COP29 president blames rich countries for 'imperfect' deal
The tough-fought finance deal at UN climate negotiations was "imperfect", the Azerbaijan COP29 leadership has admitted, seeking to blame richer countries for an outcome slammed by poorer nations as insulting.
The contentious deal agreed on Sunday saw wealthy polluters agree to a $300 billion a year pledge to help developing countries reduce emissions and prepare for the increasingly dangerous impacts of a warming world.
COP29 president Mukhtar Babayev conceded that the deal was insufficient to meet escalating needs and suggested that China would have agreed to stump up more cash had others agreed to budge.
Writing in Britain's Guardian newspaper on Monday he said wealthy historical emitters had been "immovable" until very late in the negotiating process.
"This deal may be imperfect. It does not keep everyone happy. But it is a major step forward from the $100 billion pledged in Paris back in 2015," he said.

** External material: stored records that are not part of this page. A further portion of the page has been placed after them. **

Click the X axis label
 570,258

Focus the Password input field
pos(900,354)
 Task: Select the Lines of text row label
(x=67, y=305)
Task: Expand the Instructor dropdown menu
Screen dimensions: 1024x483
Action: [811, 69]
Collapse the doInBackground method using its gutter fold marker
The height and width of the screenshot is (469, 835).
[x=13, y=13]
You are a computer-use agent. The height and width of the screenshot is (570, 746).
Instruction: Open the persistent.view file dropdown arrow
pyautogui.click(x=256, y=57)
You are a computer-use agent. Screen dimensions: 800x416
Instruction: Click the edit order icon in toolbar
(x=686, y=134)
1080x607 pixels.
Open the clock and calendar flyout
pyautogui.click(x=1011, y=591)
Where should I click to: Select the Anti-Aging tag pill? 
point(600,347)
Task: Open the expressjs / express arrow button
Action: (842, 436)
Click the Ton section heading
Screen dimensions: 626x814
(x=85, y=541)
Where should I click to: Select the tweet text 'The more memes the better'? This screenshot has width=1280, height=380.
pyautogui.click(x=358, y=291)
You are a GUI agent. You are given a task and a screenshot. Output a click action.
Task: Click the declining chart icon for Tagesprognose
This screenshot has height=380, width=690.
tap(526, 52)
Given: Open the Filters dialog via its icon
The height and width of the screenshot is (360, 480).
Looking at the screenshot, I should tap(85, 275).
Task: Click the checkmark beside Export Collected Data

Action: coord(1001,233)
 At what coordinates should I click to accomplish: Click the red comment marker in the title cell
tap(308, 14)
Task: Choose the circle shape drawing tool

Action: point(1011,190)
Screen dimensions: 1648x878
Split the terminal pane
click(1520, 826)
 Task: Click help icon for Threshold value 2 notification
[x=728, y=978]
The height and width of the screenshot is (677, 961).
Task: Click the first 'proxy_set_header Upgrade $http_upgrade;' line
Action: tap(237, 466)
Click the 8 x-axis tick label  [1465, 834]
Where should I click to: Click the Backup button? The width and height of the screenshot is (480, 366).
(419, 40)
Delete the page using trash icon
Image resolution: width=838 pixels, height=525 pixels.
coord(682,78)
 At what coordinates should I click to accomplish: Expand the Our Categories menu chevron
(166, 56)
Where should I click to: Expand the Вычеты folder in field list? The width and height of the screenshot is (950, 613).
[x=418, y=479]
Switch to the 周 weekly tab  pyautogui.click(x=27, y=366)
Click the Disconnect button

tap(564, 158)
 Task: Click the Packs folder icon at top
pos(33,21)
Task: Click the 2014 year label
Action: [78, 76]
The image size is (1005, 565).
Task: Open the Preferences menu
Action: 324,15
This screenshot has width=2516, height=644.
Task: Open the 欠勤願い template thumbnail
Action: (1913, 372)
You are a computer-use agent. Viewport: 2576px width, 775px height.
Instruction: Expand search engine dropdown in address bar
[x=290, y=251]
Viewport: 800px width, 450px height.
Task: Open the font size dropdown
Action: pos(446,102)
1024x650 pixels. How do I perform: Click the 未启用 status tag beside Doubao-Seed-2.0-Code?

"It is also the deal that almost didn't happen."
Azerbaijan, an authoritarian oil and gas exporter, came under heavy criticism for its handling of COP29, notably France and Germany.
Babayev banged the deal through in the early hours of Sunday after nearly two weeks of fractious negotiations that at one point appeared on the verge of collapse.
As soon as the deal was approved, India, Bolivia, Nigeria and Malawi, speaking on behalf of the 45-strong Least Developed Countries group, took to the floor to denounce it.
Finance was always going to be a thorny issue for the nearly 200 nations that gathered in a sports stadium in Baku to hammer out a new target by 2035.
Wealthy countries failed to meet the previous goal on time, causing cratering trust in the UN climate process.
COP29 did set out a wider target of $1.3 trillion per year by 2035 to help developing nations pay for the energy transition and brace themselves for worsening climate impacts.
The deal envisages that $300 billion mobilised by wealthy nations will be combined with funds from the private sector and financial institutions like the World Bank to reach this larger sum.
But Babayev said he agreed with developing nations that "the industrialised world's contribution was too low and that the private sector contribution was too theoretical".
Contrasting China's involvement in the negotiations with that of wealthy historical emitters like the European Union and United States, he said Beijing was "willing to offer more if others did so too (but the others didn't)".
China, the world's second-biggest economy and top emitter of greenhouse gases, is considered a developing country in the UN process and is therefore not obliged to pay up, although it does already provide climate funding on its own terms.
The new text states that developed nations would be "taking the lead" but implies that others could join.
Babayev said the deal was "not enough", but would provide a foundation to build on in the lead up to next year's climate talks in Brazil.